Beginning at the line that contains "The height and width of the screenshot is (793, 1269).", repeat each line exactly through the last one of the records below, and leave out the pictures.

━━━━━ Supplied entries ━━━━━

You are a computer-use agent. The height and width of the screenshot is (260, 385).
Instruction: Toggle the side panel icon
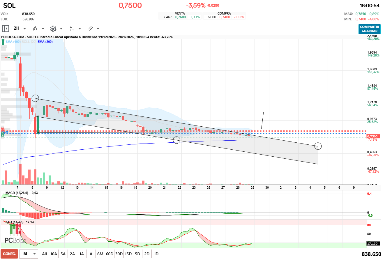[x=6, y=29]
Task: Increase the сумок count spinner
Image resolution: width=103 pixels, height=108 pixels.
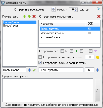Action: [53, 9]
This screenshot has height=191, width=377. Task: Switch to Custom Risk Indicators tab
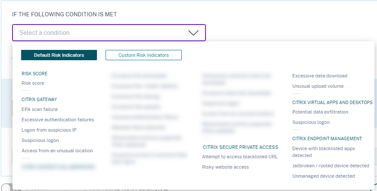point(143,55)
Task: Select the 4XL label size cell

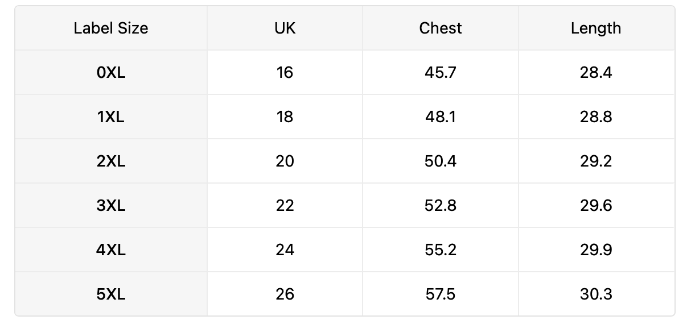Action: coord(111,250)
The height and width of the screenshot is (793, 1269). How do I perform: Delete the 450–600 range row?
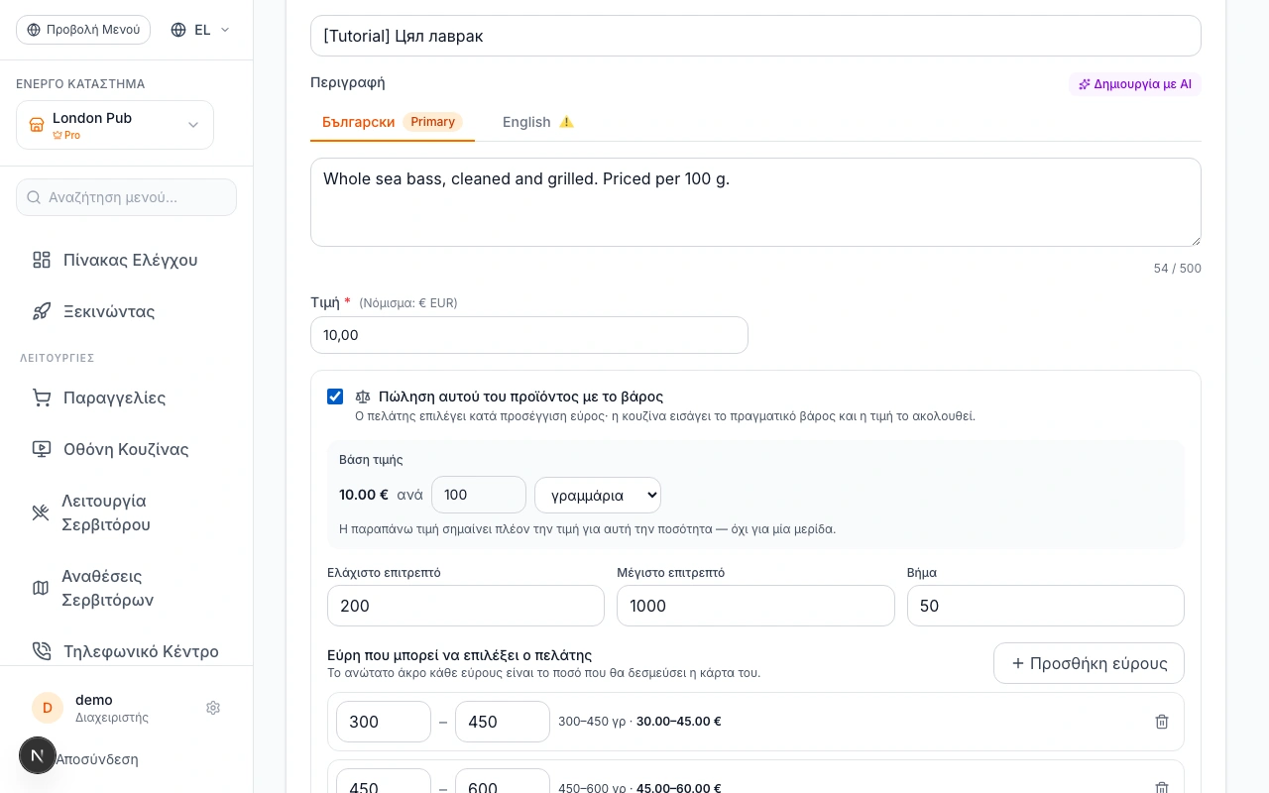tap(1162, 788)
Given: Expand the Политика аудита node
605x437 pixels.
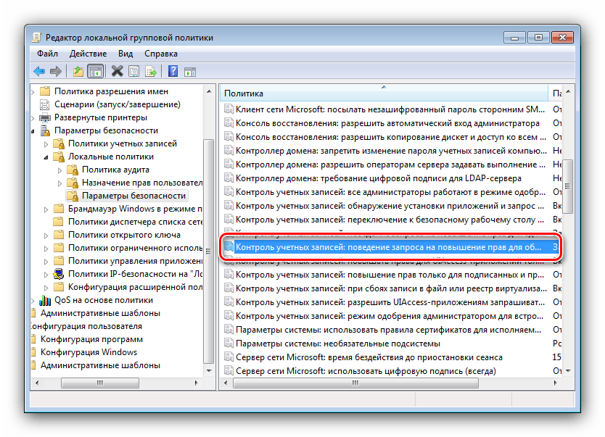Looking at the screenshot, I should (61, 170).
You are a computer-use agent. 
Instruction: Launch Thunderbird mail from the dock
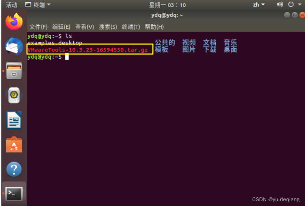click(14, 46)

━━━━━

=== Result ===
The height and width of the screenshot is (793, 1269). How do I perform: Delete the 450–600 range row?
tap(1162, 788)
Given: Expand the Политика аудита node
605x437 pixels.
Looking at the screenshot, I should (61, 170).
You are a computer-use agent. 
Instruction: Launch Thunderbird mail from the dock
click(14, 46)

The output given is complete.